The pay rise being announced for NHS staff, other than doctors, is a big moment.
Because it is being funded with more than a billion pounds a year of new money from the Treasury for the three years of the deal.
And it will award an average pay rise of 6.5% in total over the three years to nurses, midwives, orderlies and so on - which means that for the first time in donkey's years there is a reasonable chance their pay will keep pace with inflation.
The average annual pay rise will be a touch over 2%, still a fraction below the current 2.7% inflation rate - but inflation is falling, which means that by 2021 a typical health service employee may be a bit better off.
How come the Chancellor Philip Hammond is showing a bit more generosity to NHS staff?
Well as he said on Peston on Sunday a fortnight ago, he is prepared to find new money for NHS staff if they agree to change their working practices and improve their productivity.
Health service unions have agreed to do this in two ways.

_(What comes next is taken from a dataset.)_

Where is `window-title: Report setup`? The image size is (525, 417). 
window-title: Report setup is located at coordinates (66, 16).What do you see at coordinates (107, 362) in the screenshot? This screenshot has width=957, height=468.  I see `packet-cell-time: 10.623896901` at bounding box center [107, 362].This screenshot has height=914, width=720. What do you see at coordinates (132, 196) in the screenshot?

There will be a reform of “progression” pay rises, so there will be a new element of performance assessment before pay rises are awarded; simply growing older and staying in the job won’t guarantee more pay.
And there will be an attempt to reduce sickness and absenteeism.

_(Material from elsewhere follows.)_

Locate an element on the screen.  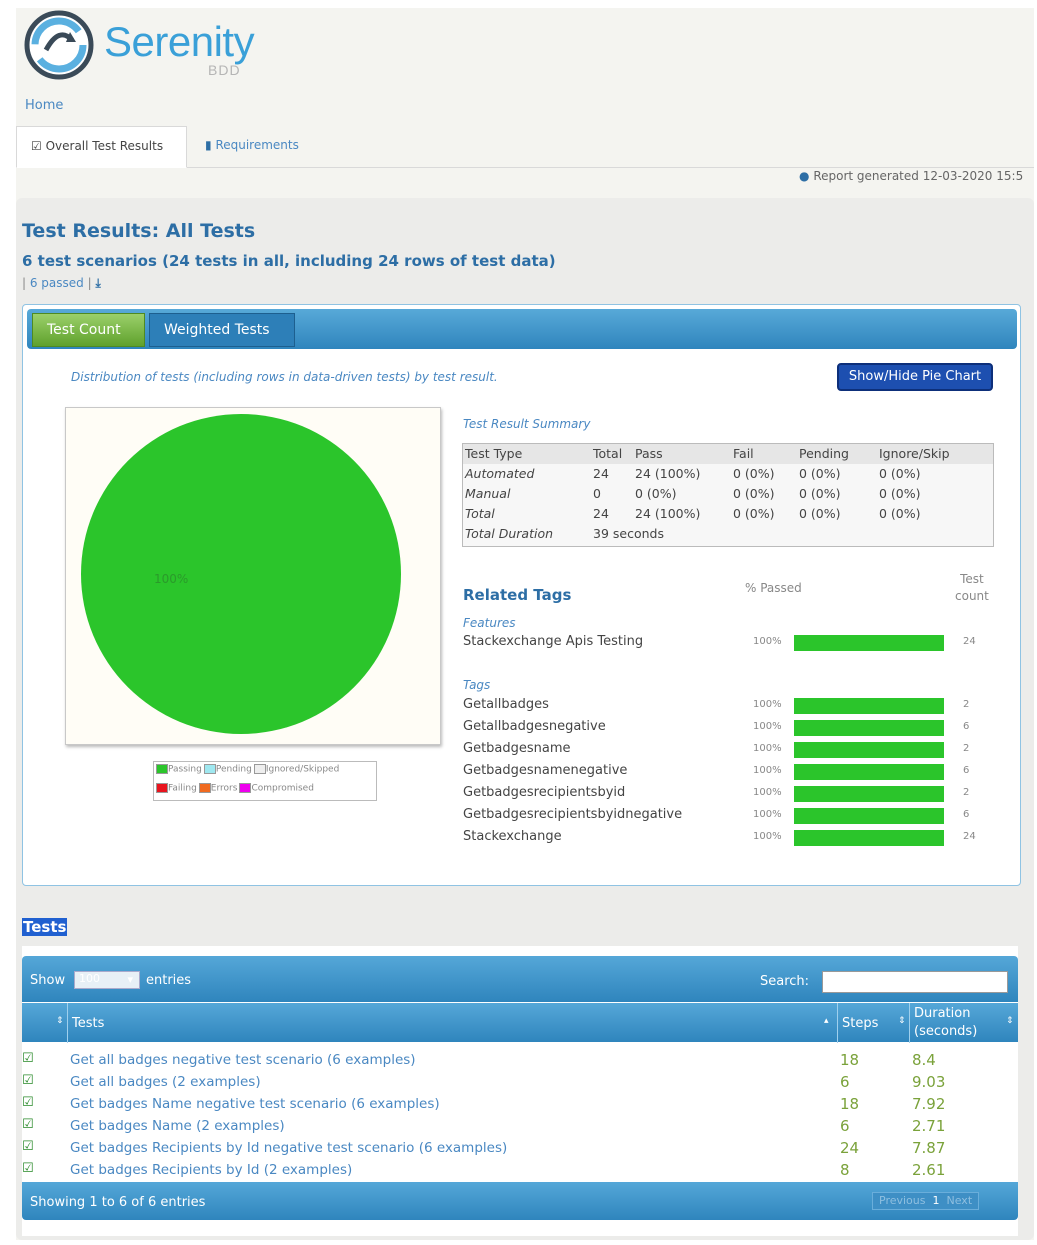
tag-row: Stackexchange 100% 24 is located at coordinates (728, 838). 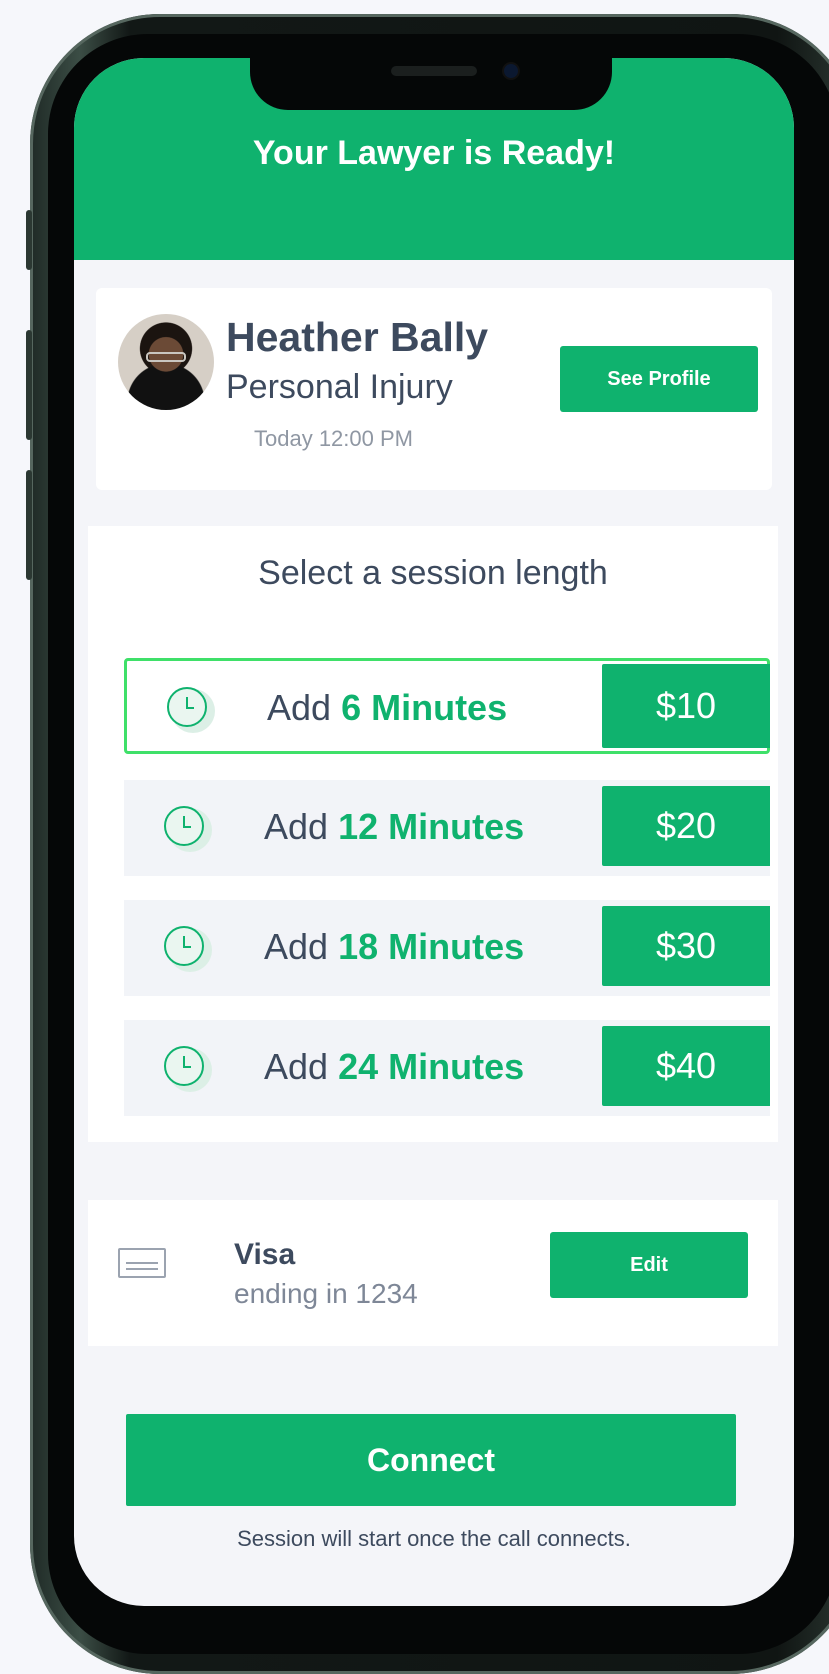 I want to click on option-minutes: 18 Minutes, so click(x=432, y=946).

What is striking is that the Treasury is promising the money without saying where precisely it will come from.
For 2018/19, some £800m will come from the reserve. But the rest will be sorted in future budgets (theoretically it could come from tax rises, rather than borrowing).
What is also striking is the decision that NHS workers are special: there is currently zero suggestion or prospect that the Chancellor and Treasury will find new money to fund inflation-matching pay rises for other public sector workers.
PS From what I gather, starting salaries for some categories of NHS workers will rise well above inflation - presumably to encourage recruitment.